Abitur

Realschul- und Hauptschulabschlüsse scheinen die Stiefkinder zu sein

Jacqueline Eilber

Von Jacqueline Eilber (Freiburg)

Sa, 23. Mai 2020

Leserbriefe

Zu: "Das Abitur startet", Meldung von Agentur (Politik, 16. Mai)
Verwundert und zunehmend verärgert verfolge ich in den letzten Wochen die Berichterstattung zur Situation der weiterführenden Schulen und der anstehenden Prüfungen im Zuge der Corona-Pandemie. Immer wieder entsteht dabei der Eindruck, Realschulprüfungen (von Hauptschulprüfungen wird oft gar nicht erst gesprochen; aber ja, die gibt es auch) werden als zweitklassig, nicht erwähnenswert eingestuft. So wird auch in der Meldung vom 16. Mai 2020 nur darüber informiert, dass die Abiturprüfungen starten. Dass aber ebenso die Realschulprüfungen beginnen, taucht nirgendwo auf. Warum ist das so?

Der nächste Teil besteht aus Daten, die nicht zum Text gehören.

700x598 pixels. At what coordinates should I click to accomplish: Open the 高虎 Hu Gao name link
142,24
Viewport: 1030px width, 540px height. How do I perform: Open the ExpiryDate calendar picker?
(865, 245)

Mir scheint das keinesfalls (nur) ein Versehen, zu oft steht das Abitur im Vordergrund. Realschul- und meines Erachtens noch viel stärker die Hauptschulprüfungen scheinen die am liebsten vergessenen Stiefkinder oder nur Zwischenstationen auf dem Weg zum Abitur zu sein. Und das in einer Zeit, in der das Handwerk und andere Ausbildungsbetriebe über zu wenig Nachwuchs klagen; oder man aktuell merkt, welchen wichtigen Beitrag zum Wohle aller auch Verkäufer, Bäcker, Straßenbahnfahrer, Pfleger et cetera leisten. Die Menschen in diesen Berufen haben meistens kein Abitur. Das waren Schüler, die ihre Erfüllung nicht im Akademischen fanden, aber in ihren späteren Berufen sehr wohl Zufriedenheit finden können und unser aller Wertschätzung verdienen.

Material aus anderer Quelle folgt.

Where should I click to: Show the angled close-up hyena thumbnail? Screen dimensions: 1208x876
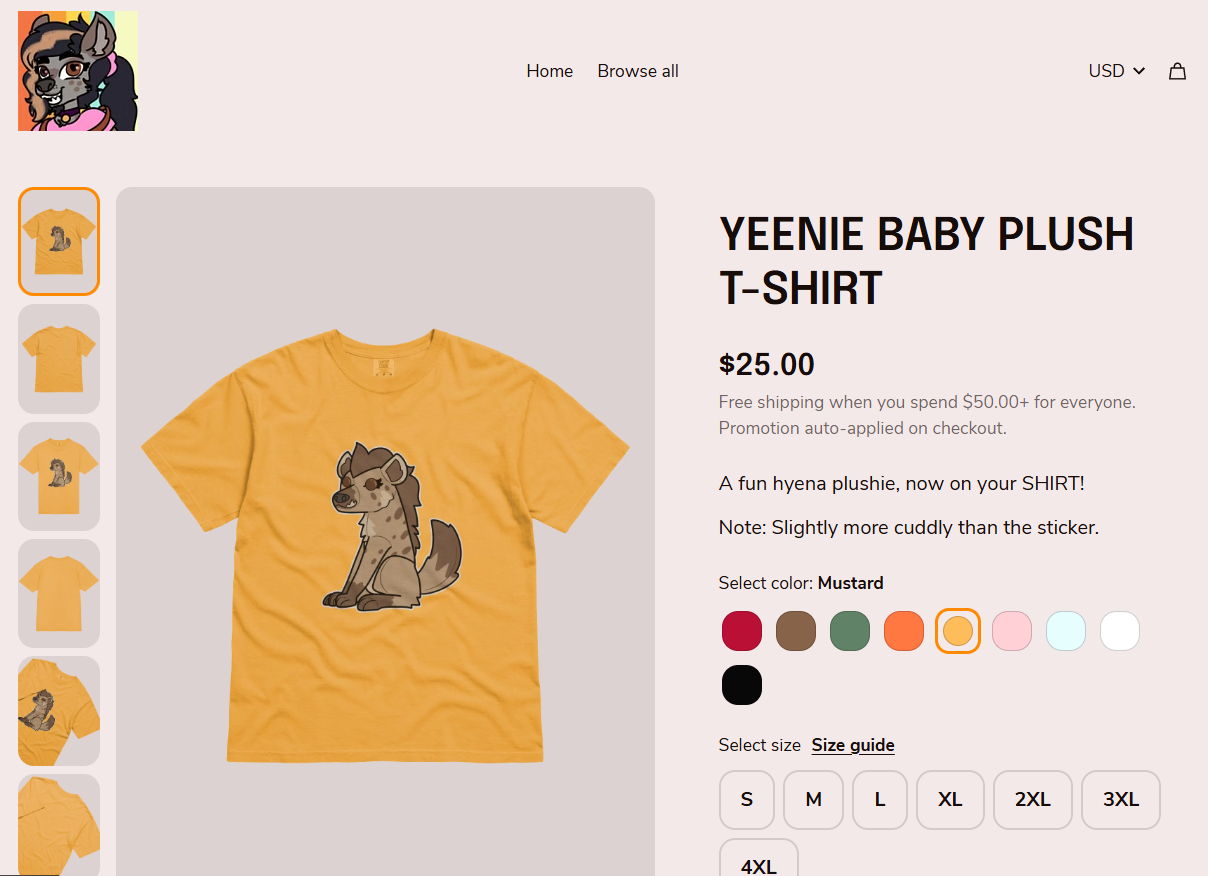[59, 710]
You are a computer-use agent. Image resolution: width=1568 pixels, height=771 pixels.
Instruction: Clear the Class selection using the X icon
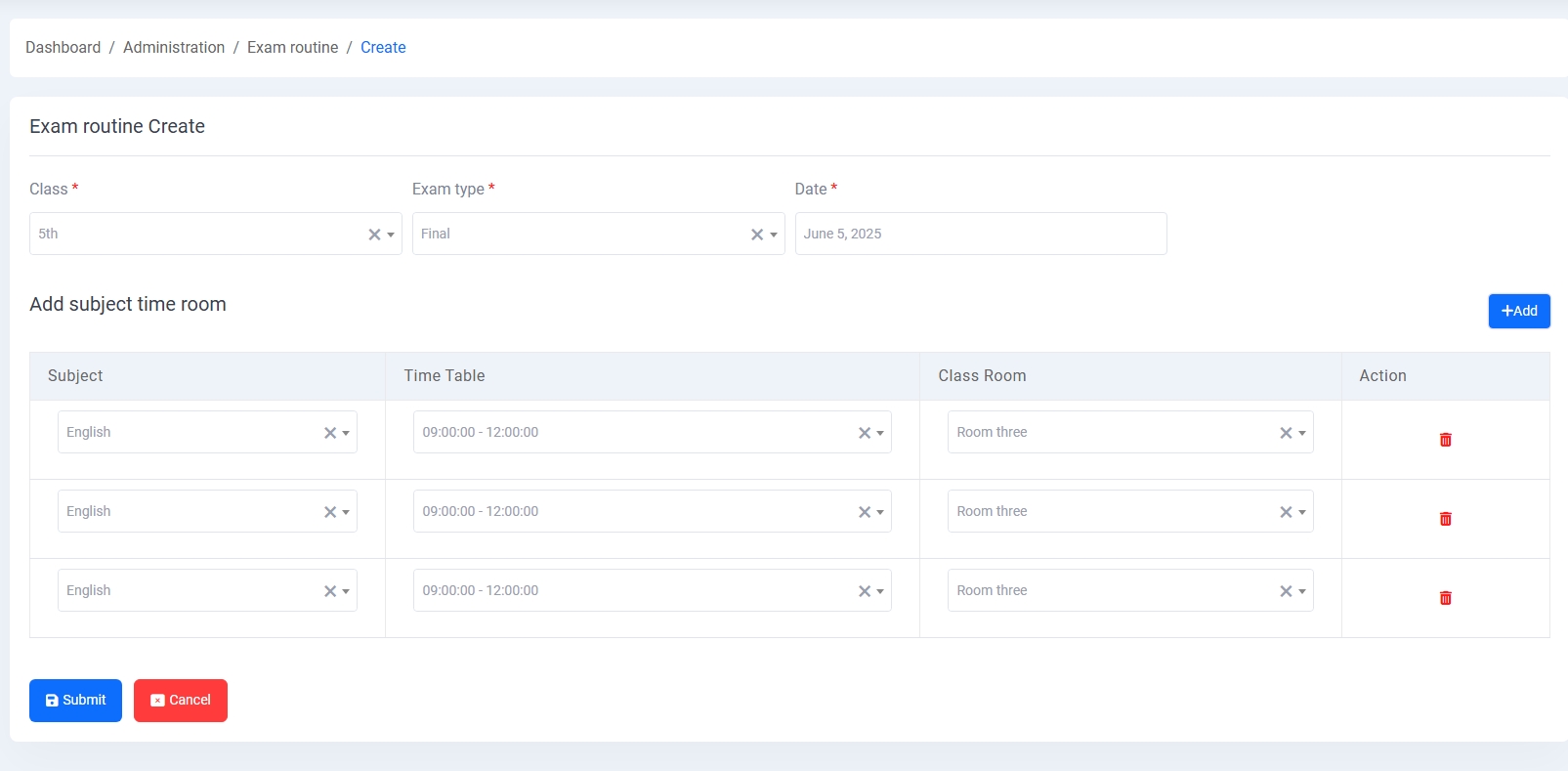pyautogui.click(x=374, y=235)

Ja, klatschen lässt es sich leicht in der Krise, aber was ist mit wirklicher Anerkennung? Als Kinder- und Jugendlichenpsychotherapeutin weiß ich, dass für ein glückliches Leben unter anderem das Gefühl wichtig ist, etwas Sinnvolles, gesellschaftlich Anerkanntes zu tun. Wie können wir unseren Kindern vermitteln, welchen Stellenwert und Bedeutung solche Berufe haben, wenn wir uns so widersprüchlich verhalten? Real- und auch Hauptschulabschlüsse sollten als das angesehen werden, was sie meines Erachtens sind: ein Abschluss und sehr wichtige Prüfungen für Jugendliche, die ihre Erfüllung nicht vordergründig in kognitiven Tätigkeiten finden, sondern in anderen Bereichen, die aber genauso wichtig und wertvoll für die Gesellschaft sind. Und mit Anerkennung und Wertschätzung jeglicher Tätigkeiten meine ich nicht nur die gerechte Entlohnung, sondern auch unser aller Respekt.